Game of the general
Filmmaker Jerrold Tarog, one of the honorees in the first Inquirer Indie Bravo! awards in 2010, has always been known for turning a genre on its head.
He did it with horror (in the “Punerarya” episode of “Shake, Rattle & Roll 12”) and with romance-drama (“Sana Dati”).
This time around, Tarog, who is also a composer, scriptwriter, editor and occasional actor (in his acclaimed debut “Confessional”), tackles history in “Heneral Luna,” which has earned raves from critics.
In this interview, Tarog explains his fascination for the story of a revolutionary leader admired and loathed for the same reasons: his passion, his principles, his fortitude, his fearlessness.
What led you to the story of Gen. Antonio Luna?
I found his life story indicative of our disease as a nation. That our biggest enemy, then and now, is ourselves. We have a feeble sense of nationhood and our potential as a nation is often cut down by lack of foresight and critical thinking, and selfish interests. Antonio Luna was one of the best generals we had and we killed him.
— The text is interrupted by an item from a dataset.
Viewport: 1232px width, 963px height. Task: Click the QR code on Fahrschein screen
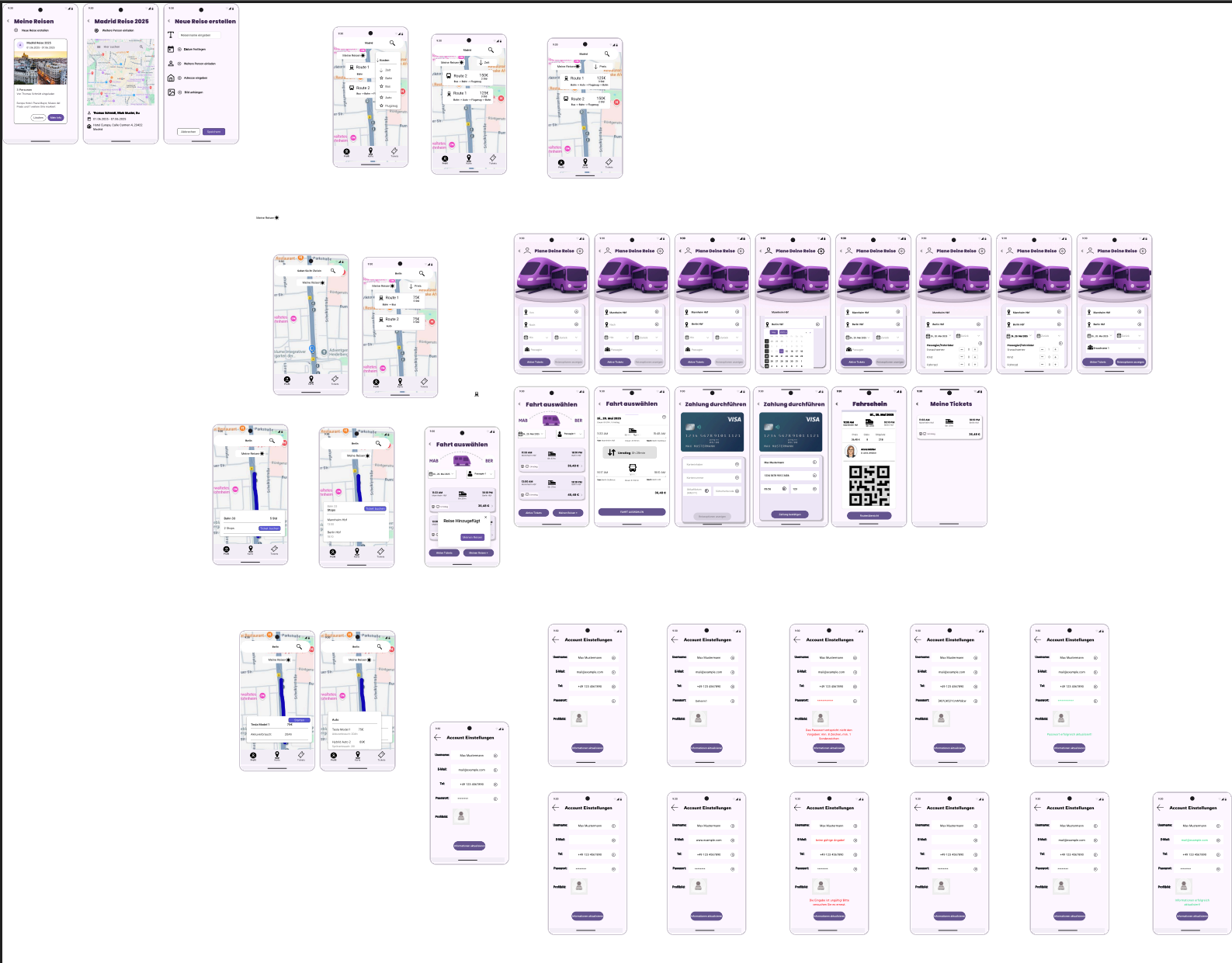pos(869,486)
Why should young people watch the movie?
Maybe the film can inspire the young to break our cycle of betrayal and have a stronger sense of nationhood. Maybe.
What was the shoot like?
Tedious, but we were mostly relaxed and happy on the set so the exhaustion didn’t really matter. We were happy to be doing something that contributes to nation-building. The hardest challenge was maintaining the vision without being overwhelmed by the scale.
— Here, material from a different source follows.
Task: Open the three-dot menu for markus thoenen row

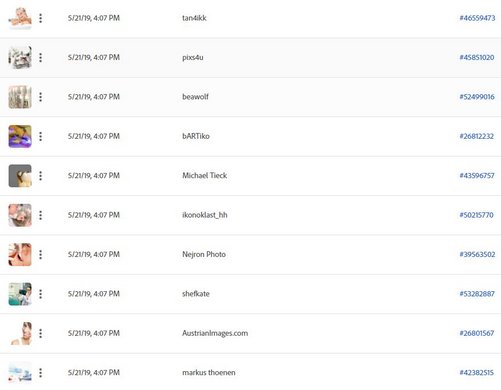Action: [x=40, y=372]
Why was John Arcilla chosen to play Luna?
Because he’s the best actor for the part.
What was it like working with the cast?
We chose the best actors we could find, which means, as a director, all I really did was guide the ensemble. They were real actors who knew their craft. I didn’t have to do much.
Who are the other heroes whose stories you would like to tackle in the future? Why?
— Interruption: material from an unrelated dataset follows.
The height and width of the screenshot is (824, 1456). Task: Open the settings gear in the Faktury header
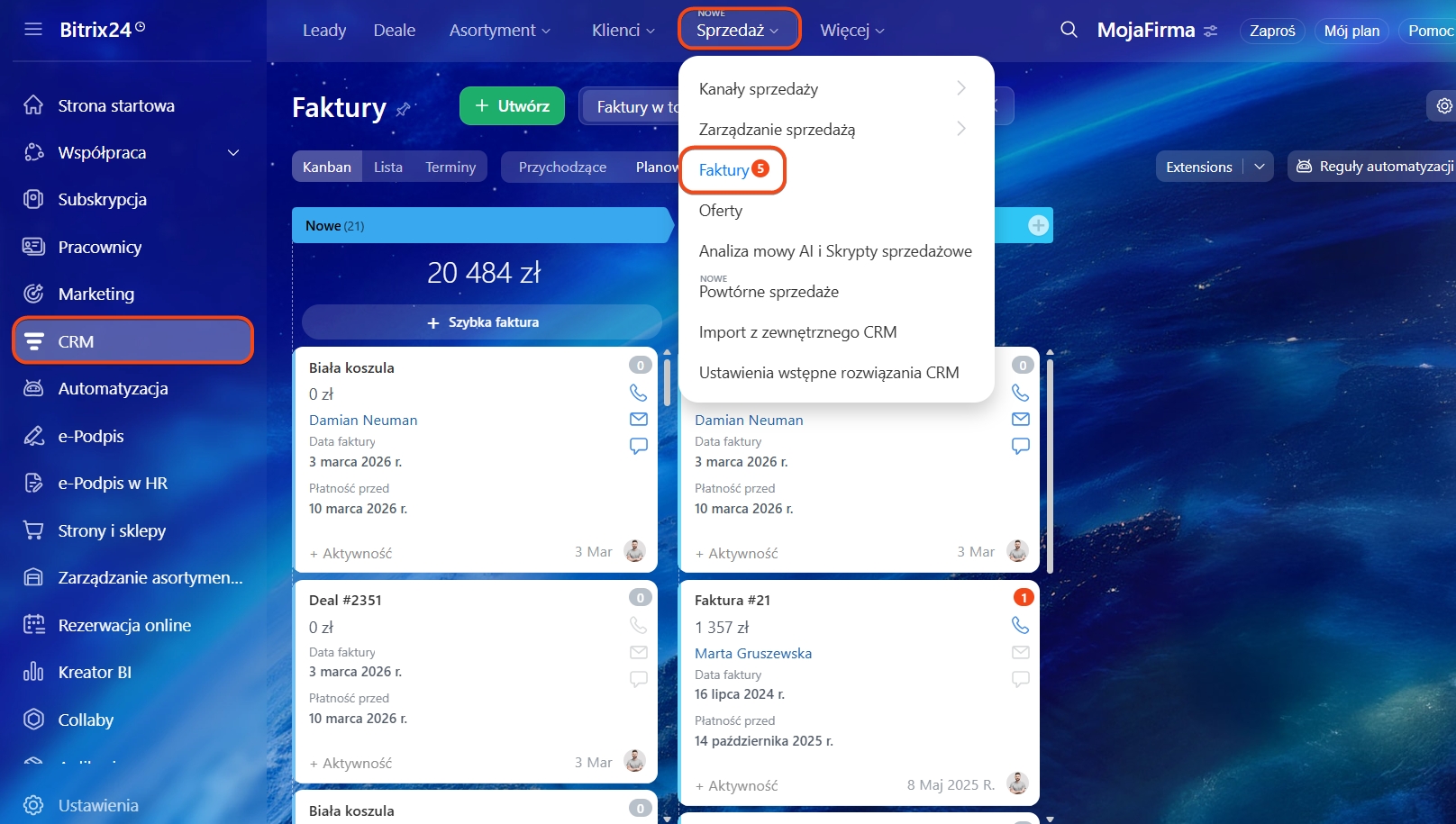(x=1443, y=106)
“Heneral Luna” is part of a planned trilogy. The second film is about Gregorio del Pilar; the third about Manuel L. Quezon. They are all interesting, flawed characters. They make better subjects because of their contradictions. We’re not doing hero glorification but humanizing historical figures. The likelihood of the trilogy being completed will depend on the turnout of “Heneral Luna.”
Why is it important for you to make a historical film, considering it can be an uphill climb, box-office wise?
Because it’s important to do something you believe in. Life is too short. Might as well take the risk.
How do you make sure that many people would watch the film?
Strategic, out-of-the-box marketing. Passionate word-of-mouth. That’s all we really have.